How many lines of the material contain the string "Breast"? Reply with the number alone.

Collection entries:

- - - - - - -

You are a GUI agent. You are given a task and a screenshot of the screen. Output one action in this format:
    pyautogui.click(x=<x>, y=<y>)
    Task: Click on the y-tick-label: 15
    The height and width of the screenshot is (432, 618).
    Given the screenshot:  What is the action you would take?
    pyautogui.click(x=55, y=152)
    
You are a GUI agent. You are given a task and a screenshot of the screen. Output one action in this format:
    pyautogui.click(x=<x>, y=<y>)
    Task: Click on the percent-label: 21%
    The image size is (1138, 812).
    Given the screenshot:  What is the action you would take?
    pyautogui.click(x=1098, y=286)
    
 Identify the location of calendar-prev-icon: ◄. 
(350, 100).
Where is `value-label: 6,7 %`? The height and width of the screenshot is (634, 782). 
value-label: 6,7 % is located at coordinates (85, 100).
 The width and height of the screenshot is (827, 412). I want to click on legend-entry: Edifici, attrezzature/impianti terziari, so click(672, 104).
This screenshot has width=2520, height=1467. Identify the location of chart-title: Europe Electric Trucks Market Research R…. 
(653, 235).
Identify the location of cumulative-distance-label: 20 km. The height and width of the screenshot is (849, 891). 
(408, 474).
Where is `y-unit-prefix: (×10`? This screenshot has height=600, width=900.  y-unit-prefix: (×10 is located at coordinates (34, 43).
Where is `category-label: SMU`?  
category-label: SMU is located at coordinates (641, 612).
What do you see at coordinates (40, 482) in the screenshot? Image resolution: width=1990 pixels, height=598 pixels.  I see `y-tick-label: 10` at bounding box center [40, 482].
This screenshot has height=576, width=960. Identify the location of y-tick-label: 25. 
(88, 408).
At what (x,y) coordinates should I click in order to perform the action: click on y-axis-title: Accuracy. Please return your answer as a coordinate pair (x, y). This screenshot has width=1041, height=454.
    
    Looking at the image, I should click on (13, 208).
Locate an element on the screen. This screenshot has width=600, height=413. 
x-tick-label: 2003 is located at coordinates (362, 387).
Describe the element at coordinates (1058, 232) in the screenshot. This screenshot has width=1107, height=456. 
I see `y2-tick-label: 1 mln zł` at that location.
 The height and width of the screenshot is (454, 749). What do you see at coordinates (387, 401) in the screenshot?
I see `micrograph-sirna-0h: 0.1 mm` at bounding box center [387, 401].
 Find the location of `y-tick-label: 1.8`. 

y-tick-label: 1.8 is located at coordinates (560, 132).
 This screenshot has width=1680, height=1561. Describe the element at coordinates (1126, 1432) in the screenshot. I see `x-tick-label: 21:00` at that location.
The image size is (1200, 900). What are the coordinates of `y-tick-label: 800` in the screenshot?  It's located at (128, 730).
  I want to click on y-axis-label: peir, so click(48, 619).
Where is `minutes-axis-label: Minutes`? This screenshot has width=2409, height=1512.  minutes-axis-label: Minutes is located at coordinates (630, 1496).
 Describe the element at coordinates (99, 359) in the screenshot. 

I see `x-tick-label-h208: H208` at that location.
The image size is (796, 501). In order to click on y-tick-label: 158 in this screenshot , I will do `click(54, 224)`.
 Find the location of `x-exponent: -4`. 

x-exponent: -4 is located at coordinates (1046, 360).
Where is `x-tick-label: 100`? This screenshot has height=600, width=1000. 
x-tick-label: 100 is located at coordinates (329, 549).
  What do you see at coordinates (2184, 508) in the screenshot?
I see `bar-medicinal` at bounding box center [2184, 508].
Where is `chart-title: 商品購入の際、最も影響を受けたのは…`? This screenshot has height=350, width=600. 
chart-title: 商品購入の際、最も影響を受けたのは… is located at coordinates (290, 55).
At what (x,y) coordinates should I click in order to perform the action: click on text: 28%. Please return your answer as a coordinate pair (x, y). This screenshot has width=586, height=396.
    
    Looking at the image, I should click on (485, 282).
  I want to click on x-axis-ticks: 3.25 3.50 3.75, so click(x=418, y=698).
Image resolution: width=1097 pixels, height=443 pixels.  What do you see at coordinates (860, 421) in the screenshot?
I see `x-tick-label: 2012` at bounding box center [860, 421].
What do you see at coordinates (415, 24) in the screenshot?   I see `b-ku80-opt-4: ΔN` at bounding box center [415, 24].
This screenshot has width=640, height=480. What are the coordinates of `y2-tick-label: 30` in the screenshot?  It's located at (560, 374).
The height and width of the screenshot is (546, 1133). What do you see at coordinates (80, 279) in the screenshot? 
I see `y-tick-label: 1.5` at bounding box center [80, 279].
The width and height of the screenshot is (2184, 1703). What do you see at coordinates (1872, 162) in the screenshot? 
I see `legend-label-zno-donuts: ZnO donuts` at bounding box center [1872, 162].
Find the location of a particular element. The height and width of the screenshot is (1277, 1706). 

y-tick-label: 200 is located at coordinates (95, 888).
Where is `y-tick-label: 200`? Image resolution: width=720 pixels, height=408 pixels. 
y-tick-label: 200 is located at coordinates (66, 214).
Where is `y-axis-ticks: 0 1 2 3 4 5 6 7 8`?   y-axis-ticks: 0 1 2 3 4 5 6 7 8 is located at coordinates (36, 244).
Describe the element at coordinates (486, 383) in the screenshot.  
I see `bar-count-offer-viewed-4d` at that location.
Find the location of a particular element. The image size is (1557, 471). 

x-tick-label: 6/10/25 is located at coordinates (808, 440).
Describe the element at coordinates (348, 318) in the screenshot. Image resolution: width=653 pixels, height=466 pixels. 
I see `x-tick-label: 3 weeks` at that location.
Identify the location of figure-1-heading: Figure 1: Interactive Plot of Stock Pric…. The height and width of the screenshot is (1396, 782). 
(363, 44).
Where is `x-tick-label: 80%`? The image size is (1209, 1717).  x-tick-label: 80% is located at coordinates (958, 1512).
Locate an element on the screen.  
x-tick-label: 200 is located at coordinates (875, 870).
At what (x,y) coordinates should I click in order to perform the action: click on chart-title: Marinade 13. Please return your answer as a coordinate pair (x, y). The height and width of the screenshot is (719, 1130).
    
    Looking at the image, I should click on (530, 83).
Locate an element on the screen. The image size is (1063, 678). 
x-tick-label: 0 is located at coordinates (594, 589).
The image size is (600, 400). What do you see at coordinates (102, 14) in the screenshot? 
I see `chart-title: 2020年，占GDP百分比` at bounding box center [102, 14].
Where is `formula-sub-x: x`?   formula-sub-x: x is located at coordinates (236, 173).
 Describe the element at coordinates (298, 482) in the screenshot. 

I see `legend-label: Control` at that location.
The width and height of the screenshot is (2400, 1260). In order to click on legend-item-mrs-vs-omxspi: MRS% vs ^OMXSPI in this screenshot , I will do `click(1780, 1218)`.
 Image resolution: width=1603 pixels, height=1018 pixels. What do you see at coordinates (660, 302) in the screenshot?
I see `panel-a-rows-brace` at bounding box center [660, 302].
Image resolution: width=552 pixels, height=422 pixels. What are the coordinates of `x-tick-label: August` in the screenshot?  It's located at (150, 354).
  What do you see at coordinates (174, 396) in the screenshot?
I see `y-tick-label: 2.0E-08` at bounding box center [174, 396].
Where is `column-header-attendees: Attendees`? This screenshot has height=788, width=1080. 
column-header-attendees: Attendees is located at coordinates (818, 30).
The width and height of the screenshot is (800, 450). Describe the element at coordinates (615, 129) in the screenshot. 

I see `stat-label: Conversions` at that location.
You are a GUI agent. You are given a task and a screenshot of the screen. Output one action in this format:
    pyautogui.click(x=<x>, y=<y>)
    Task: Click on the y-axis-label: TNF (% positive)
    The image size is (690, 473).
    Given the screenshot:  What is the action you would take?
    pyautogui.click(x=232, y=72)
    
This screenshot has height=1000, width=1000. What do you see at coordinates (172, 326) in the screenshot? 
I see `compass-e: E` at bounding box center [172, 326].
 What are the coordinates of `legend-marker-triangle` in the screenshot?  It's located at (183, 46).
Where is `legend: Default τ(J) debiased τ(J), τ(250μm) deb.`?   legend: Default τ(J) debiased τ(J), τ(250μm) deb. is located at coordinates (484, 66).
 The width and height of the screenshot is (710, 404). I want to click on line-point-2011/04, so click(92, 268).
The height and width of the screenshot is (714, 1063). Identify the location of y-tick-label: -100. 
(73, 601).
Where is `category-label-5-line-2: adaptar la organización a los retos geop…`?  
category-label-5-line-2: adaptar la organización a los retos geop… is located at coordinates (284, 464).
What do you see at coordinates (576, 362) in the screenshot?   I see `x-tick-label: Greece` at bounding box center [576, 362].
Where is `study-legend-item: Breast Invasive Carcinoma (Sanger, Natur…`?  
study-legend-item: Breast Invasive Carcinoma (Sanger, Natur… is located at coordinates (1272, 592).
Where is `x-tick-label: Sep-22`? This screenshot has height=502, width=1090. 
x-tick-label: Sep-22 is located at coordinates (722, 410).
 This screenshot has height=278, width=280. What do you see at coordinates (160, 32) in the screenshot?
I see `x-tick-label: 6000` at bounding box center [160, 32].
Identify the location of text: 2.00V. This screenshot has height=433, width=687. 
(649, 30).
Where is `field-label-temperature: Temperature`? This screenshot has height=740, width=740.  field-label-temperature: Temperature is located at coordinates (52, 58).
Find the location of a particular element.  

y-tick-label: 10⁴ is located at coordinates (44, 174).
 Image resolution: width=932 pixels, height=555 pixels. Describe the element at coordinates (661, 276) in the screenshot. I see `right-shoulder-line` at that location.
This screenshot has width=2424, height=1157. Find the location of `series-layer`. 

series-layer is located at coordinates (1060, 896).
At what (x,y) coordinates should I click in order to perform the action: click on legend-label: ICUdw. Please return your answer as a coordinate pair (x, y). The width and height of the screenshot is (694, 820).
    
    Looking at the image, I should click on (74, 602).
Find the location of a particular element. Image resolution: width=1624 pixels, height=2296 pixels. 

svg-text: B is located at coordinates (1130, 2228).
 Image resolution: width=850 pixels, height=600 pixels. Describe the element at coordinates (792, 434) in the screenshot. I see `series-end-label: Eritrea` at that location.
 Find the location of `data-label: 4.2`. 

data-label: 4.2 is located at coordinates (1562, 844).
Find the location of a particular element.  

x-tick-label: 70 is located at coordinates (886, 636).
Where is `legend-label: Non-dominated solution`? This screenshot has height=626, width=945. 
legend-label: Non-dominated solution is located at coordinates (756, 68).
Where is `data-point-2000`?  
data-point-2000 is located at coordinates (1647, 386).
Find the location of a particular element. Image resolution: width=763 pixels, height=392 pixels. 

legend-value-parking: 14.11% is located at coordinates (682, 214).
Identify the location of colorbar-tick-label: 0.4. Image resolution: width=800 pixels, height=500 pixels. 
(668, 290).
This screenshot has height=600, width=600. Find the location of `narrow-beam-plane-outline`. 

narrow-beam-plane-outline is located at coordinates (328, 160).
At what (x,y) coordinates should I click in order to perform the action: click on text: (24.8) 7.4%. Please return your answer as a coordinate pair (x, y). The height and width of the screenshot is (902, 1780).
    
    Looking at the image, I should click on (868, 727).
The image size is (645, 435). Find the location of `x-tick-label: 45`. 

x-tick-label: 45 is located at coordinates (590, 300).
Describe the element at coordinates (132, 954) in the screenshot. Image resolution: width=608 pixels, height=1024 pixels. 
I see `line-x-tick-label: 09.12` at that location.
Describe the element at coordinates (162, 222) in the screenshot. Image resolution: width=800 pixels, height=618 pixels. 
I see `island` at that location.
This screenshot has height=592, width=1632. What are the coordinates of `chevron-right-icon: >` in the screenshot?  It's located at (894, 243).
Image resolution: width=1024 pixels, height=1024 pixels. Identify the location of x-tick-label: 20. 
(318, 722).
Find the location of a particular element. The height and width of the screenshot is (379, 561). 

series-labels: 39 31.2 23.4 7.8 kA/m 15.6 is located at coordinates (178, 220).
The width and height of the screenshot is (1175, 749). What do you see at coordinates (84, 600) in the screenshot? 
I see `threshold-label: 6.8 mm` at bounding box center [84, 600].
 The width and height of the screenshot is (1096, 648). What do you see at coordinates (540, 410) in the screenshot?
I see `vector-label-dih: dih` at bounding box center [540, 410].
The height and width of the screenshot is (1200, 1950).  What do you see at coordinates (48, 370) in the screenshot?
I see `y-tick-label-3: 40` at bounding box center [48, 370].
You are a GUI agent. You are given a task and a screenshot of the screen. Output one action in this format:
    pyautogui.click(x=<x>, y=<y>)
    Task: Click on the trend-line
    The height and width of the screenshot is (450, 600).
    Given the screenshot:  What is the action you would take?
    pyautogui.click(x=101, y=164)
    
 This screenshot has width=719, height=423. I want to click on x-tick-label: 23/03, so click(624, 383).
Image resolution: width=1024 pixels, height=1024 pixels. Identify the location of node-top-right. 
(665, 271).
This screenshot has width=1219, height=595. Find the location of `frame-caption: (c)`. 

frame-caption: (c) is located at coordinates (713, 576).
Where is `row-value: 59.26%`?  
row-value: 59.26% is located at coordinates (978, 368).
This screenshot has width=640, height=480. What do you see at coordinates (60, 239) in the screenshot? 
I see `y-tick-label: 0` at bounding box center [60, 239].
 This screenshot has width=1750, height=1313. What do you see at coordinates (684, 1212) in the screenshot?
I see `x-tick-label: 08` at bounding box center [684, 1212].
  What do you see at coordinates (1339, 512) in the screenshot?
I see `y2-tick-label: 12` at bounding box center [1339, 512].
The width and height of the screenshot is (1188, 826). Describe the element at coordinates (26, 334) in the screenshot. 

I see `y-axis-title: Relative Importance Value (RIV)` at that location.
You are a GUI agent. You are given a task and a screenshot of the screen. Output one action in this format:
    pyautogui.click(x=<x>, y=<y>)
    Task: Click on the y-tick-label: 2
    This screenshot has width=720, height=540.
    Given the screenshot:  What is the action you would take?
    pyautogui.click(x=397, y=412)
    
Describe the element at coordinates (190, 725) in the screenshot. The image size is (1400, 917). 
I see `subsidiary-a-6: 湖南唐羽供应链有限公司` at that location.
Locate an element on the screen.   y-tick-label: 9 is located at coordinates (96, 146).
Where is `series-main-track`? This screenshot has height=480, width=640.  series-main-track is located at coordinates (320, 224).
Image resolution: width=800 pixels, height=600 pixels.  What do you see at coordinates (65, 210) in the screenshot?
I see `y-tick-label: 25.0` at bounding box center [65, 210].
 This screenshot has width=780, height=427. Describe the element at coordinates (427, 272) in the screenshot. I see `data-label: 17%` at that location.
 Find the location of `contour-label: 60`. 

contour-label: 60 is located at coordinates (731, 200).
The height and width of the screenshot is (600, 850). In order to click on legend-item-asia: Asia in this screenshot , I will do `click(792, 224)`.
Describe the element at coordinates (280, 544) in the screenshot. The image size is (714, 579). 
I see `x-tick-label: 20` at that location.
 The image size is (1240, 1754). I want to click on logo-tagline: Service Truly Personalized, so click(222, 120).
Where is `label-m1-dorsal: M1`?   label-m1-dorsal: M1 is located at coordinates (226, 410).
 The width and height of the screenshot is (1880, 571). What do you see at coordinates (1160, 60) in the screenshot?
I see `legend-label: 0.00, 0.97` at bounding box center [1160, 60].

- - - - - - -

Result of the exercise:
2